Make no mistake, he’s not complaining.
“We just got the first order in, and we have just realized that we need to order more, because we’re going through them like crazy. That’s a good problem to have. It’s a very exciting time, and there is a lot of exciting career things going on. It’s a very good time in my life.”
The album marks Hayes’ first new release since 2009’s Place to Turn Around, and also since being diagnosed with colon cancer in December 2011. He is currently in remission. Hayes says the emotions he’s feeling about the new album are very similar to those he felt about his 1995 debut, Old Enough to Know Better.

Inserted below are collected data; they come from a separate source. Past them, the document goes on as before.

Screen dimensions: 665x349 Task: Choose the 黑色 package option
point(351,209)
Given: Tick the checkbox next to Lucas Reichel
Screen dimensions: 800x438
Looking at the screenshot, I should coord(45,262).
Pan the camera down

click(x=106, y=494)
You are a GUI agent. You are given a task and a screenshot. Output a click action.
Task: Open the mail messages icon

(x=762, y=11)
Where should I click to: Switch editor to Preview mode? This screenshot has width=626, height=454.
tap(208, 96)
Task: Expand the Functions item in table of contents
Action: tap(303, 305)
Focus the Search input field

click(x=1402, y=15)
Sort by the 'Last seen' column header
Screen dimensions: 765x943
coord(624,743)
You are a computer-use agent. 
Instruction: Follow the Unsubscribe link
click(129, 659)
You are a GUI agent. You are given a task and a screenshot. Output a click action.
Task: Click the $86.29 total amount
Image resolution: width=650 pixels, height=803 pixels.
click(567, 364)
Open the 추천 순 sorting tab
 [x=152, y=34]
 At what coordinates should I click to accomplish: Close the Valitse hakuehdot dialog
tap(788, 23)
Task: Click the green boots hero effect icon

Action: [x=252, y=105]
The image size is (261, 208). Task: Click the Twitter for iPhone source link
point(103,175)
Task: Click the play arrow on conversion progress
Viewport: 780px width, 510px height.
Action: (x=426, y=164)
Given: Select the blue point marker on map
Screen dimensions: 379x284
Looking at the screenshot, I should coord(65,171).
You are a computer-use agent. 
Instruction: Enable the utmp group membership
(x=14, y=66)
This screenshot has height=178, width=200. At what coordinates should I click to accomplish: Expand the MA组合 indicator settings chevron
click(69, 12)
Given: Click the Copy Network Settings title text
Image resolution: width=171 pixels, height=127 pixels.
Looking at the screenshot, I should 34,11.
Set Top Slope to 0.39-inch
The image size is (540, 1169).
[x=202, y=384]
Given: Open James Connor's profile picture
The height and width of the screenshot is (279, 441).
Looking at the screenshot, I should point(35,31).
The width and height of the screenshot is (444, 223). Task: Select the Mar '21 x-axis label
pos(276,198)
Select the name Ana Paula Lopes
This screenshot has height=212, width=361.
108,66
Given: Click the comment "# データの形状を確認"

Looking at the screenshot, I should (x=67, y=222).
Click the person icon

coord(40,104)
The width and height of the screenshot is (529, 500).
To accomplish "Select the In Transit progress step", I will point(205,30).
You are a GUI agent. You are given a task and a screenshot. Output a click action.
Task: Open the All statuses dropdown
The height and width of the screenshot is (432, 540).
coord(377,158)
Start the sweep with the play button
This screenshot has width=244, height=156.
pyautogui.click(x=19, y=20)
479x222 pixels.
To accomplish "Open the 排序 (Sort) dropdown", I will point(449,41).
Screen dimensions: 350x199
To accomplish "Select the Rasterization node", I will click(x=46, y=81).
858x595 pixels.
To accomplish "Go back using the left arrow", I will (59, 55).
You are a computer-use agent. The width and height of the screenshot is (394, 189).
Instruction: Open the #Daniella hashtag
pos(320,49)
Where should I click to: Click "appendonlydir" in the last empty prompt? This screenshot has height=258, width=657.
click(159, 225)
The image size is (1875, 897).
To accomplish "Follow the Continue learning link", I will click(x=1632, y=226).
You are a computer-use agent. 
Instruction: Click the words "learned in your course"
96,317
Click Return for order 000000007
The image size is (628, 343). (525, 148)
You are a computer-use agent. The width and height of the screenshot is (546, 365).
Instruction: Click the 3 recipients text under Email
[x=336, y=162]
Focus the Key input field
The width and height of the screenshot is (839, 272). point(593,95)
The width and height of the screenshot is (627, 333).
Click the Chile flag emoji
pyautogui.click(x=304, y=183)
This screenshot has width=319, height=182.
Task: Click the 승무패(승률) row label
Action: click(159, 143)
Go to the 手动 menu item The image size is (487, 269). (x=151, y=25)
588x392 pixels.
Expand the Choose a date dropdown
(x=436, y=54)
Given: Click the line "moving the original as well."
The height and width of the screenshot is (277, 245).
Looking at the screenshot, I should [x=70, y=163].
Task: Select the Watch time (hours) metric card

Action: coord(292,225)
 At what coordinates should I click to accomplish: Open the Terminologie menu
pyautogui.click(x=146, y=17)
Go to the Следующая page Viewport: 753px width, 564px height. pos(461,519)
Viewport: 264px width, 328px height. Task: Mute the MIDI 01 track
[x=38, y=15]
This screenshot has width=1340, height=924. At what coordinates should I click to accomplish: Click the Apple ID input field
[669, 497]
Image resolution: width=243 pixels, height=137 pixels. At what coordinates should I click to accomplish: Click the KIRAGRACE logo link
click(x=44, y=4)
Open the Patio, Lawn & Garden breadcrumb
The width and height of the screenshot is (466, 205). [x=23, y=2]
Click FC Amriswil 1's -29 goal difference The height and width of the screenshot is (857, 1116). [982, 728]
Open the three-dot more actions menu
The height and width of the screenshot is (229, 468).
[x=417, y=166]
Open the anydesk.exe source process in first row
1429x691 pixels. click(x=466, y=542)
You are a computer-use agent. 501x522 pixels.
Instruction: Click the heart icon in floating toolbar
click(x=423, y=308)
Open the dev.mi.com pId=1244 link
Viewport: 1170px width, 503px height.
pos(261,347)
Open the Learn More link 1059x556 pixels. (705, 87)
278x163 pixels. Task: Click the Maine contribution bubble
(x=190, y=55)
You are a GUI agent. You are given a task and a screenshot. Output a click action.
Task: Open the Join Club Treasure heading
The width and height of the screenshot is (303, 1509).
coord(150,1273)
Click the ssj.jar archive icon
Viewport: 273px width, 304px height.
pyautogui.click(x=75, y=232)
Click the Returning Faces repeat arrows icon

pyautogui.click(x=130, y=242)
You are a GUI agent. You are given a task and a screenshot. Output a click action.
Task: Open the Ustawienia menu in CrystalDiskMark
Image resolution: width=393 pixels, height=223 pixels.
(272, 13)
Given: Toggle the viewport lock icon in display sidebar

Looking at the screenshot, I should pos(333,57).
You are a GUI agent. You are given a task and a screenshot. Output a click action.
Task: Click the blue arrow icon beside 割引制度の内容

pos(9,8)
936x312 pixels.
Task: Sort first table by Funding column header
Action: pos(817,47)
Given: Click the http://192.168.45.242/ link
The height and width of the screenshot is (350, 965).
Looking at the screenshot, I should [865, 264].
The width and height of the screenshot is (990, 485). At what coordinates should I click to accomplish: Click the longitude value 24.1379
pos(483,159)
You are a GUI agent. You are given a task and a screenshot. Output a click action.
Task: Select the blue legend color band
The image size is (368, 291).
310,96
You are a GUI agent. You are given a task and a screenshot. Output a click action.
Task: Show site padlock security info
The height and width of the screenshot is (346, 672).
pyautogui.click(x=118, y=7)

“It’s very similar in that they both represent a new chapter in a life. That was the most exciting time in my entire life. I was a 24-year-old country boy who had never been on an airplane before, much less been out of Oklahoma,” he recalled to Billboard. “My life changed dramatically during that period. It was such a blessing, and seeing all of that for the first time was so exciting. This time, as cheesy as it sounds, it is as if I’m looking at the world through new eyes with a renewed appreciation for life in general. It wasn’t too long ago that I was looking at a 12 percent chance of living a year. To have that on my mind every day, and to go out into the world and see it from that aspect, changed everything. I’m enjoying this time in my life and making it a point to appreciate every day as much as I can. That makes the whole day exciting to me.”
One listen to Go Live Your Life proves that Hayes is back to doing what he has always done best: traditional country. When told by this writer that you could mix cuts from the album into any of his previous records for Columbia, Hayes said, “I think this album definitely reflects all my tastes in music and what I do. I had never written a swing song before, and ‘Bluebonnet Blues’ was my first attempt at that. That’s a fun song for me all around — to play, write and sing. I love the music from that era, and I guess it’s engrained in my feeble mind and I love it. I know a lot of people still do. It’s what I do. I’m not the kind of guy who is going to come up with a drum loop or a modern-day-sounding country-pop song. My stuff is country music. That’s what I like, and I’m hoping that other people do as well.”
One song that definitely has a humorous spin is “Remember the Alimony,” which Hayes wrote with longtime friend Roger Springer. “He wrote so much of Mark Chesnutt‘s hits back in the day. He’s an Oklahoma guy as well and a very talented guy. He had the title, and it was one of those days where I was really enjoying writing. We just started laughing and writing — and laughing more,” though Hayes said he had to do a little bit of research. “We Googled the Alamo to get some more historical notes. It’s been a long time since I took history in high school or college.”
The title track has been getting airplay for a few months now, which marks a return to radio for Hayes. “It’s been 10 or 11 years since I was out there. It’s a very interesting place that I am in right now. I’m very grateful that there is still a fan base out there that wants to hear new music. I’m thankful for those folks.”
The singer shares a songwriting credit on nine of the album’s 11 tracks, but ironically, the one he didn’t write, “If the Sun Comes Up,” is the one most like his real-life experience. Instead, it was penned by Ray Scott, who went through a similar battle. “I heard Ray do that song a few years ago. He had gone through a bout with cancer, and that’s where the song came from. It really resonated with me, because things weren’t quite as rosy as they are right now. We were still fighting the fight. Once you’ve had Stage 4, there’s always a good chance that it could come back. So, that’s always going to be a part of my life. The song just felt like a natural piece to the puzzle.”
Hayes said he’s glad to have weathered the storm — and still be in the game. “I have to say that this point in my life is better than it’s been in years and years. I’m very thankful to even be alive, much less getting to make music for a living and have a new record out. I’m glad to be here.”
For every iTunes download of Go Live Your Life, biotech company Genentech will donate $1 (up to $50,000) to the Colon Cancer Alliance Blue Note Fund, a nonprofit that supports people with advanced colorectal cancer. Visit GoLiveYourLife.com for more info.